Надо бы дать хоть какое-то представление о внешнем облике бхагавата. Но как? Вроде бы не с чем сравнивать, чтобы описывать. Особенно если не знать изображения джаганната или театр Катакхали, который вырос из тейяма. Трудности с первого шага: это не одежда на нем, не наряд, а, скорее, само тело – космическое тело бога, которым обрастает бхагават в течение многих часов с помощью мастеров тейяма, готовящих его к мистерии. Весь этот космос ручной сборки передается столетьями из поколенья в поколенье. Так называемый наряд состоит из сотен составных частей и деталей. Материал – красные ткани, тонко нарезанный тростник, ювелирные украшения и живой огонь в особых приспособлениях, крепящихся к наряду. Вначале тело бхагавата покрывается красной охрой – лицо, ладони, ступни. Затем на лицо наносится сложный символический узор – красной, черной и белой краской. На лодыжки надеваются обручи с бубенцами, которыми он вместе с музыкантами будет сопровождать танец. Потом создают «подъюбочный» каркас, оборачивая его бедра многометровой, сильно накрахмаленной белой тканью, затягивая в поясе и расправляя в виде прихотливо мятого колокола книзу. Поверх ложится красная ткань. Ширина тела в бедрах получается до двух метров. Верх может быть разным, в зависимости от роли и сюжета. От голого, обклеенного пухом и перьями тела, окрашенного горчичным цветом, до невообразимых форм расходящегося по обе стороны костюмированного декора. Черный парик из конского волоса с хвостом до талии. Пятиметровой высоты головной убор с изощренной проработкой каждой пяди.
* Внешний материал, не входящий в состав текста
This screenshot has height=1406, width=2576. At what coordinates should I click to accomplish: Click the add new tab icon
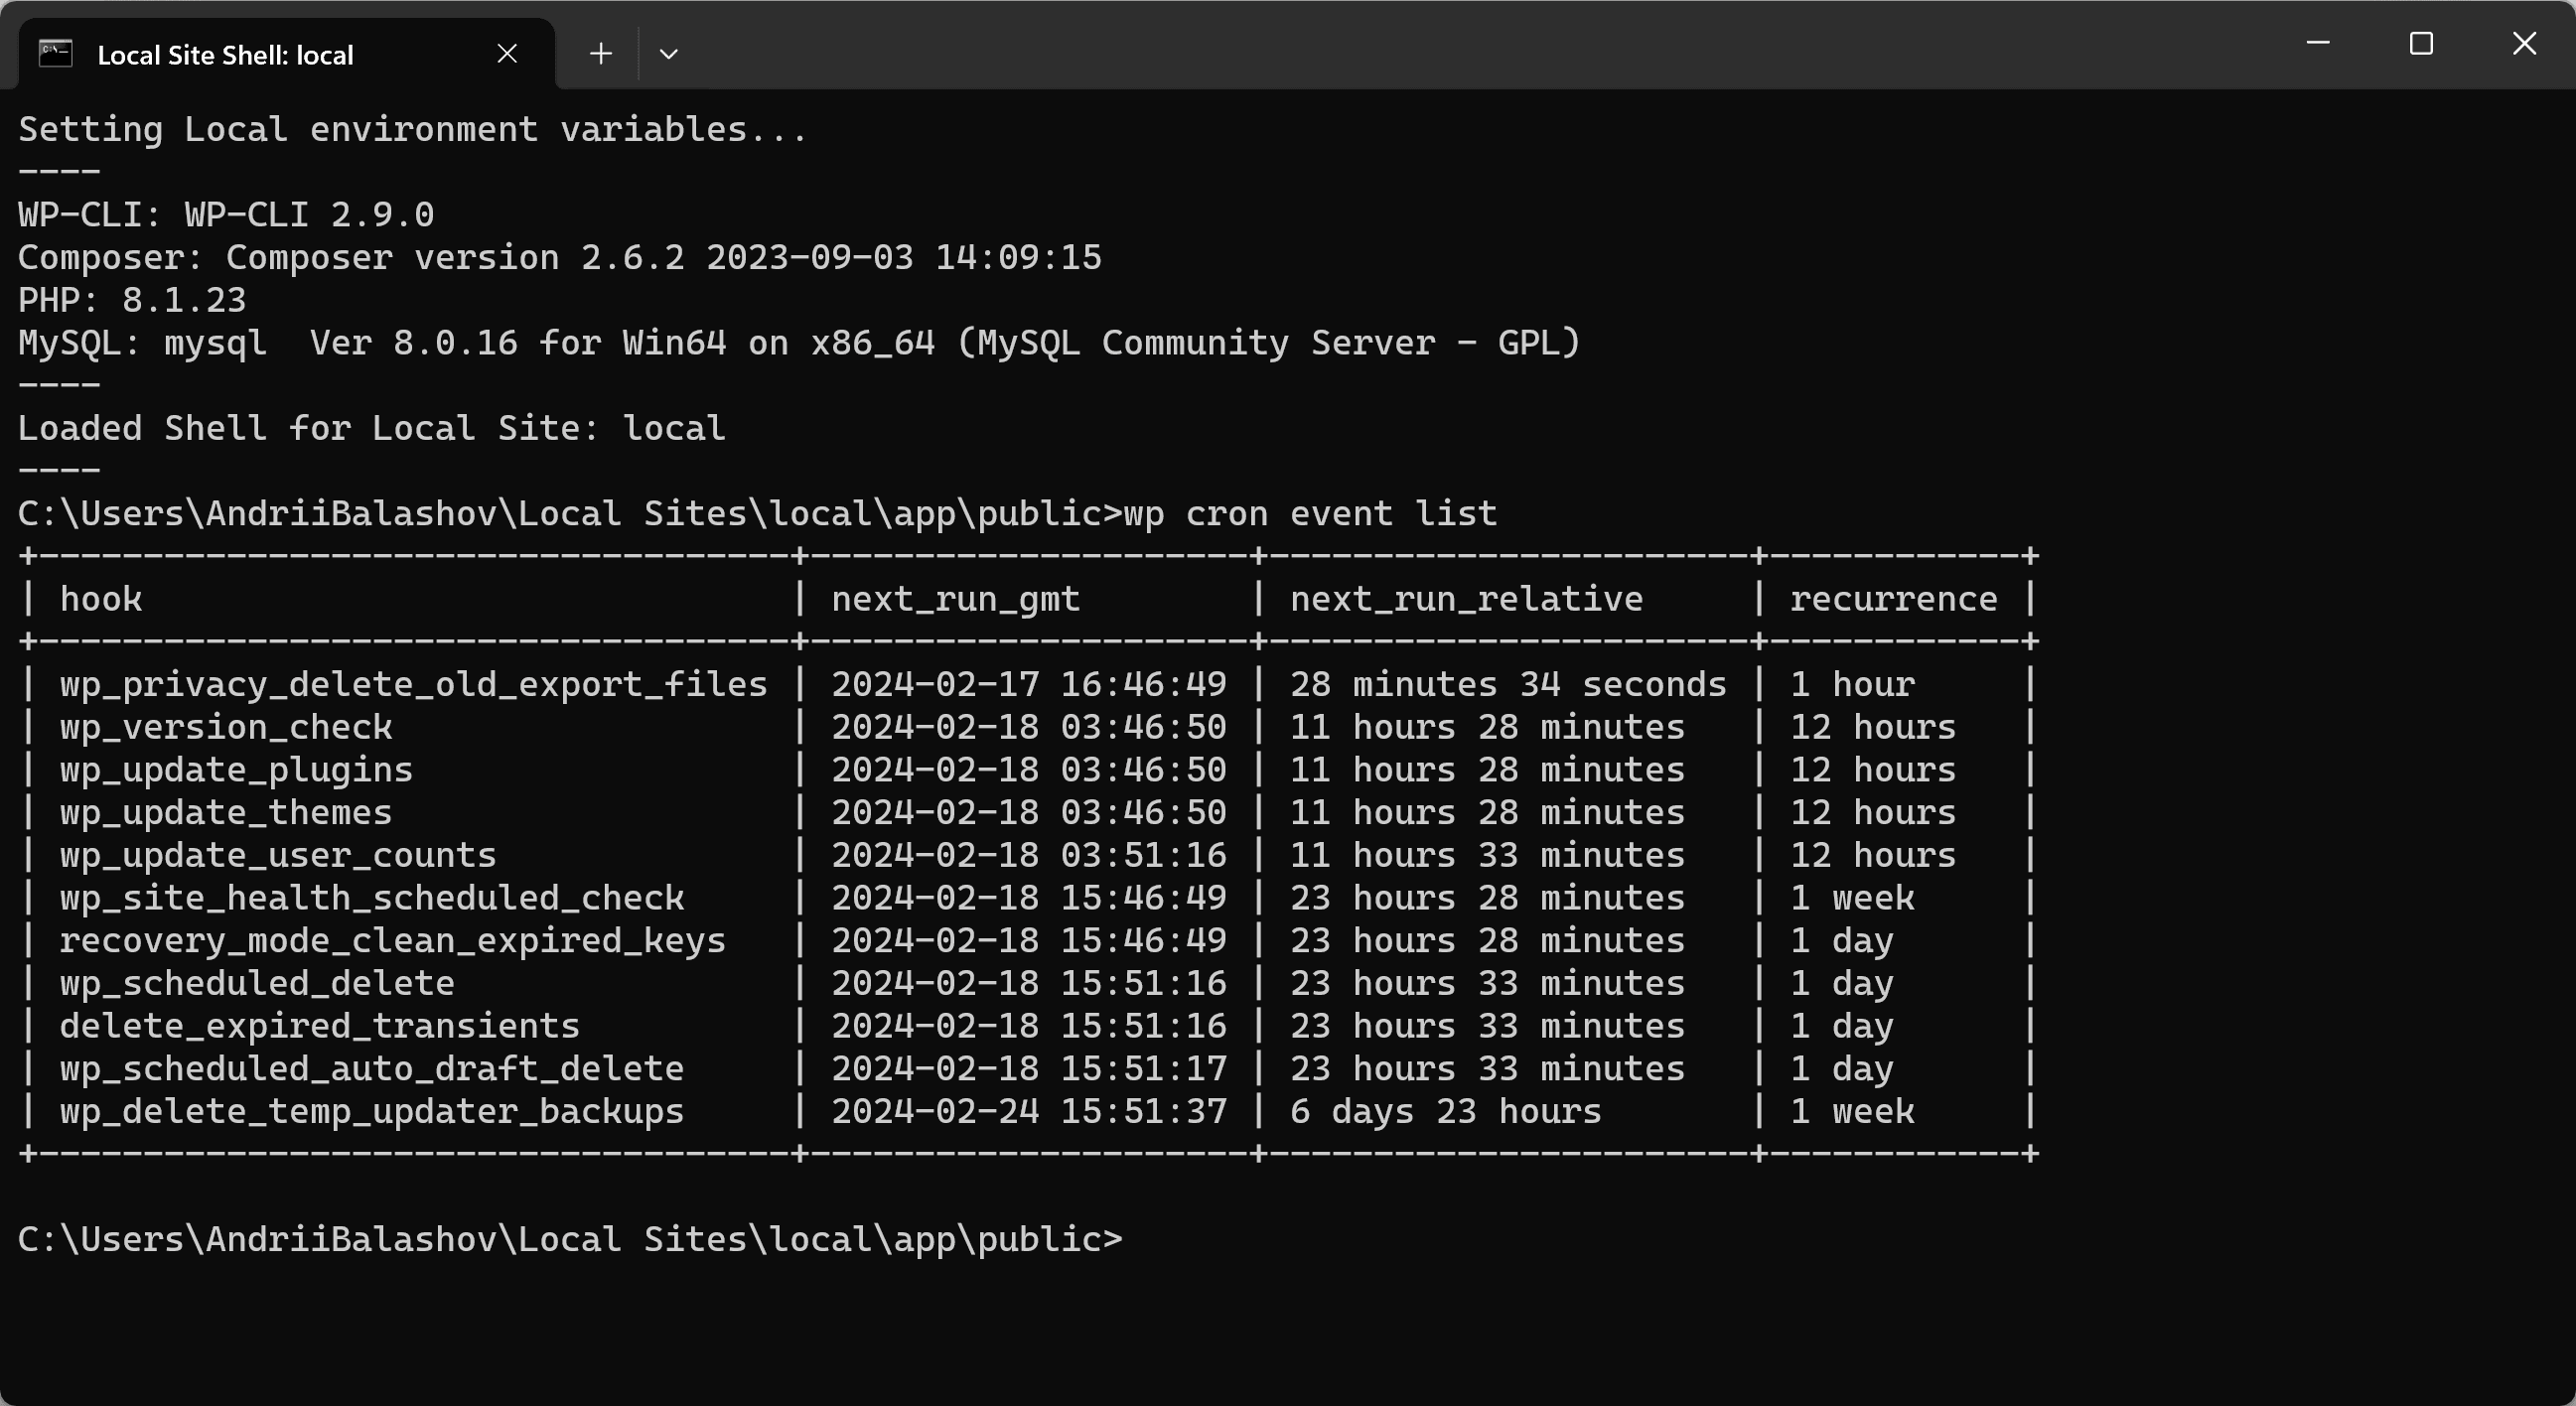pos(601,52)
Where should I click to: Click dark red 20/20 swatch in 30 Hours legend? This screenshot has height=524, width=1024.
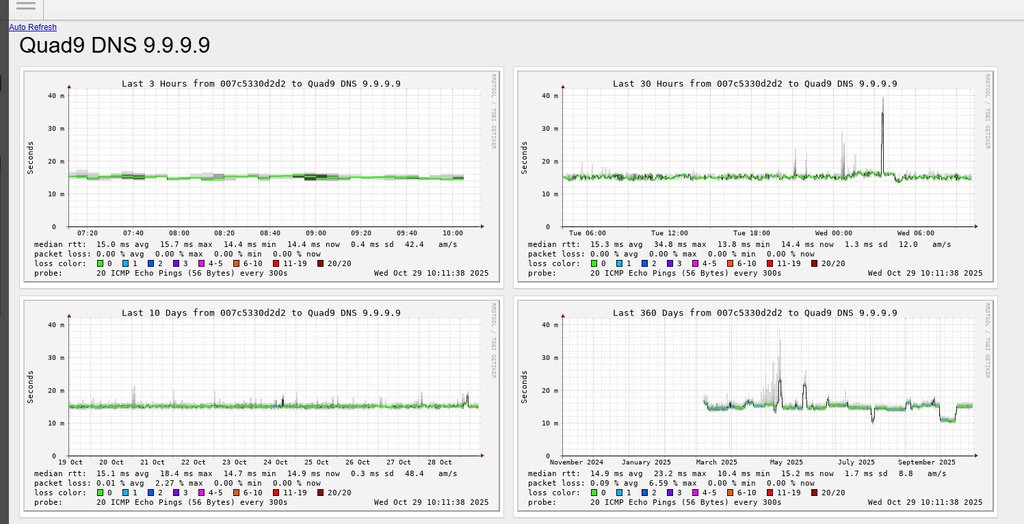point(814,264)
Или двухметровый в диаметре и сложно устроенный многослойный диск, в центре которого – лицо бхагавата. И все это мерцает и переливается десятками ювелирных украшений – браслетами, цепочками, кольцами, инкрустированными в одежду камешками и стеклами. И горит живыми огнями – диадемой по периметру огромного диска вокруг лица и в «ладонях» деревянных рук, растущих из бедер. В таком облачении он в течение часа повествует сюжет, исполняя изощренный танец – ладно бы, когда медленный гипнотичный, но и входя в крайнюю экстатику, развихриваясь до неуследимого, совершая обратные перевороты через голову и уносясь во тьму. И возвращаясь для жертвоприношения – по нынешним временам, рябой курицы, а в прежние – черного козла.

Помню чувство, когда я впервые увидел этого горящего огнями мистического пришельца, выходящего из тьмы к кострам у храма в ночной глухомани и на миг остановившего на мне свой взгляд, я подумал тогда – каково же было видеть такое здешним простолюдинам сотни и тысячи лет назад.

Особенно близко я сошелся с барабанщиком одной из трупп – Сантошем. Прежде он исполнял роль бхагавата, входил в огонь, ложился в развал раскаленных углей, но теперь уже был не в тех силах и возрасте. Он и направлял меня, зная, когда и в какой из деревень будет следующий тейям.